轻症和重症人感染H7N9禽流感病毒的致病性

Pathogenicity of Avian Influenza A(H7N9) Viruses Isolated from Mild and Severe Cases of Human Infection

【目的】研究来自不同临床类型H7N9感染者病毒分离株的致病性,探索病毒分子特性与致病差异的关系。【方法】建立人PBMC体外培养及病毒感染模型,人肺组织体外培养及病毒感染模型以及小鼠感染H7N9动物模型,分别从以上3个层次研究两株来自轻症和重症H7N9感染者病毒分离株(即GD-6和GD-7)的感染性及病理损伤状况。【结果】两株病毒均能感染人PBMC、人肺组织体外培养模型和Balb/C小鼠的肺组织,并在其中有效复制,且GD-7的增殖能力强于GD-6。病毒主要感染人肺组织的II型肺泡上皮细胞,GD-7引起肺组织的病例变化更加明显。在小鼠肺组织,GD-7的病毒载量高于GD-6,小鼠感染病毒后其肺指数增大,肺组织的病理变化明显,且GD-7对小鼠的致病力强于GD-6。【结论】重症分离株GD-7的复制能力和致病力强于轻症分离株GD-6,结合前期研究结果 ,两株病毒存在关键氨基酸位点的差异,其中PB2蛋白的627位点在GD-7发生了突变E627K,因此推测病毒载量及关键位点突变可能对病毒的致病力起重要作用。

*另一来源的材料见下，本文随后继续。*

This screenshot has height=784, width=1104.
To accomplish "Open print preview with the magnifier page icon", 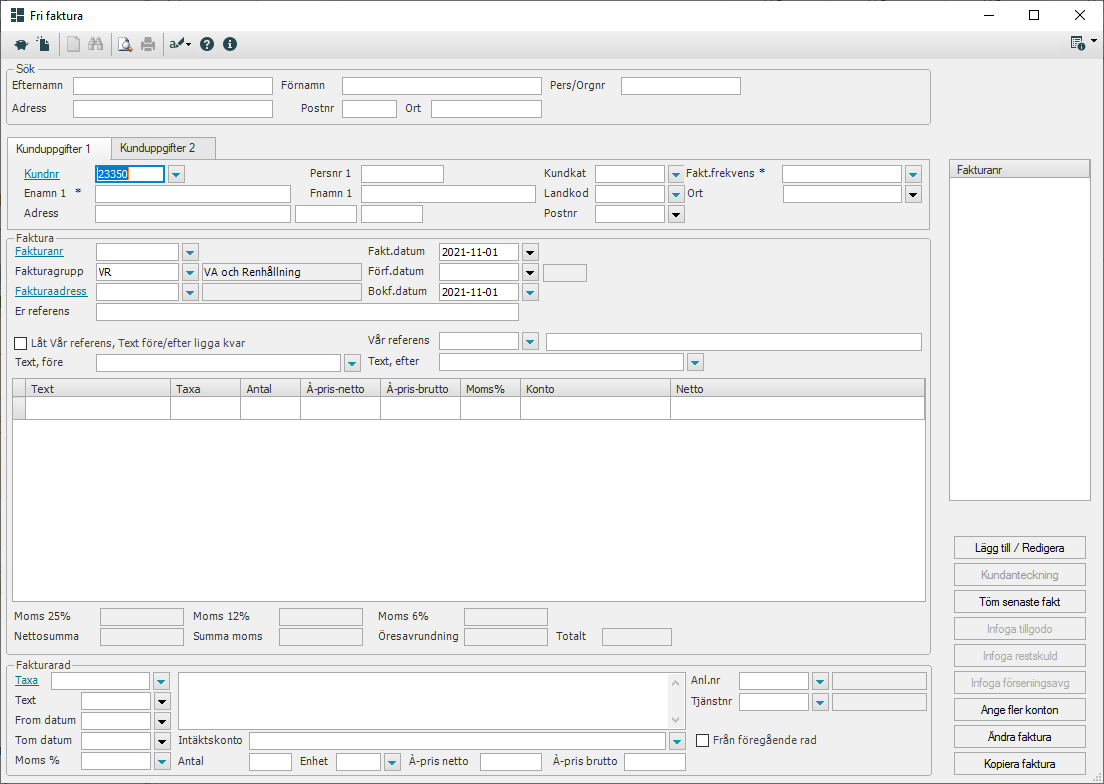I will pos(125,44).
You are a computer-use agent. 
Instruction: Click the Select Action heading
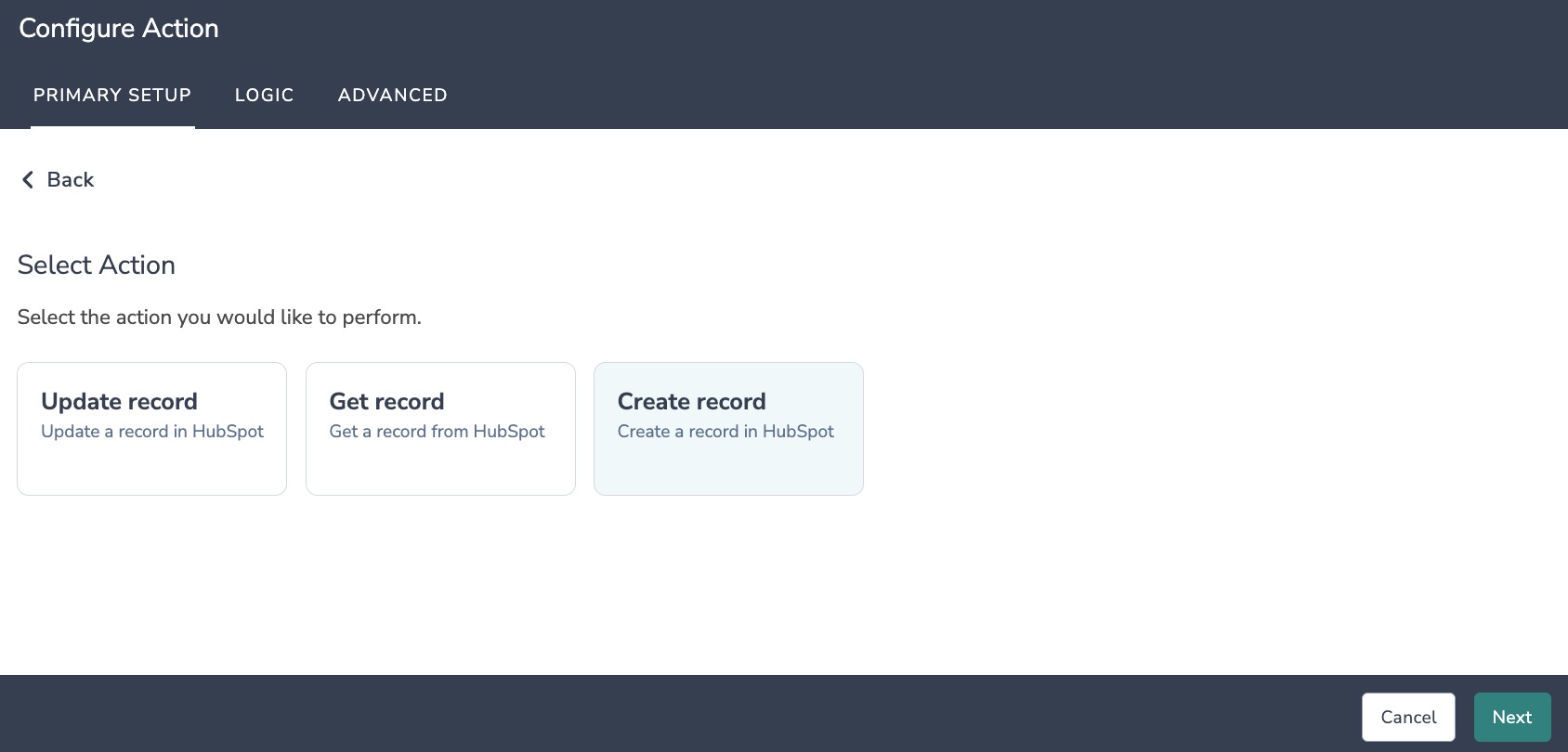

[Objective] To compare the pathogenicity of two HTN9 virus isolates from patients with different clinical outcomes and explore the relationship between molecular properties of viruses and pathogenic differences. [ Methods ] Establish the H7N9 infection models of in vitro human peripheral blood mononuclear cells （PMBCs）, ex vivo human lung tissues, and in vivo Balb/C mice. Analyses the infectivity and pathological damage status of two H7N9 isolates from mild and severe patients （named GD-6 and GD-7） using in vitro, ex vivo, and in vivo studies. [Results] Both GD-6 and GD-7 could infect and replicate in vitro, ex vivo, and in vivo models and GD-7 replicated to higher levels than GD-6. They were detected predominantly in type II pneumocytes in human lung tissue culture, furthermore, GD-7 infection resulted in more severe lung damage than GD-6 infection. The two virus isolates could efficiently replicated in the lung of the mice, and the viral loads of GD-7 were higher than that of GD-6. The lung index of the mice became larger, and the lungs had histopathological change, moreover, GD-7 was more pathogenic than GD-6. [Conclusion] The results suggest that the high viral loads and mutation E627K in PB2 may play an important role in the pathogenesis of avian influenza A （H7N9） virus.